Up to and including the line that contains "Lihat Selengkapnya (840, 185)", reproduce every line exactly, beginning with the first line below.

[MATERIAL PROVIDED Boundary: Start]

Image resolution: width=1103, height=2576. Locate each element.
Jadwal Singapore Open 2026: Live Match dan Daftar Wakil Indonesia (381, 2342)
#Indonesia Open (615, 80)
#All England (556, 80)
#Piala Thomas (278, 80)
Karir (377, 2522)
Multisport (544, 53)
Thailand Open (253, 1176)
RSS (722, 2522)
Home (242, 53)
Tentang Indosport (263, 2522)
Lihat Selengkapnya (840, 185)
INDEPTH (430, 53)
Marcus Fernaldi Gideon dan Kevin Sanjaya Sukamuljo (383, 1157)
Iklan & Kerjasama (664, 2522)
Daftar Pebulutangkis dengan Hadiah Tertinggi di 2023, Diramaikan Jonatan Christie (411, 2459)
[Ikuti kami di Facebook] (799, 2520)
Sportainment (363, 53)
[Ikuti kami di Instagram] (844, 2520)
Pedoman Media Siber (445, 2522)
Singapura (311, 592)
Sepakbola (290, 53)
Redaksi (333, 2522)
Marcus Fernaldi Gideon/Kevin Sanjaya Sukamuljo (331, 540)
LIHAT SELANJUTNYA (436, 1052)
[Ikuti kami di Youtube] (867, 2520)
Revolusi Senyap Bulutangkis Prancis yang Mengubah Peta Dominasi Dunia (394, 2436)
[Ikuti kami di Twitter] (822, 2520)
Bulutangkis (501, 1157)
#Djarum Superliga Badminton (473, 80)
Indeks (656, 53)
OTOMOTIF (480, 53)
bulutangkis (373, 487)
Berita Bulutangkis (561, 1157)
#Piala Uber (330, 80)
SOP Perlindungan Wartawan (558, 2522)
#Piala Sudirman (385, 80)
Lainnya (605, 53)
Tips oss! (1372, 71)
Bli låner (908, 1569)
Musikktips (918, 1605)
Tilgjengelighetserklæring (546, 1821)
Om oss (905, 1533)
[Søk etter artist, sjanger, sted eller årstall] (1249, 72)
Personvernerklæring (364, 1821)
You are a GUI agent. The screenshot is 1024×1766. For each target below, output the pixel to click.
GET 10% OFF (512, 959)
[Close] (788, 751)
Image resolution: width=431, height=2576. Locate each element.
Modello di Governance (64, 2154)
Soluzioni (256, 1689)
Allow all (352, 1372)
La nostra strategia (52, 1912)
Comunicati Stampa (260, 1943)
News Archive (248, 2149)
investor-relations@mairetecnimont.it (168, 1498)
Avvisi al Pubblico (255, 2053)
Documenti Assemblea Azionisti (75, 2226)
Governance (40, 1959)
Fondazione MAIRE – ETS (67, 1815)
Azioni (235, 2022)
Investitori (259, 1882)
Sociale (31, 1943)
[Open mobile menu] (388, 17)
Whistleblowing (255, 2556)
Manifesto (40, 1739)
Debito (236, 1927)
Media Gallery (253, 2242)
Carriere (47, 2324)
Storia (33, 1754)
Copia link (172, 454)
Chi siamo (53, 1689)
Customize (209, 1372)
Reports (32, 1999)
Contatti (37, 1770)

[MATERIAL PROVIDED Boundary: End]

> [ANSWER SECTION]:
Image resolution: width=1103, height=2576. Locate each element.
Jadwal Singapore Open 2026: Live Match dan Daftar Wakil Indonesia (381, 2342)
#Indonesia Open (615, 80)
#All England (556, 80)
#Piala Thomas (278, 80)
Karir (377, 2522)
Multisport (544, 53)
Thailand Open (253, 1176)
RSS (722, 2522)
Home (242, 53)
Tentang Indosport (263, 2522)
Lihat Selengkapnya (840, 185)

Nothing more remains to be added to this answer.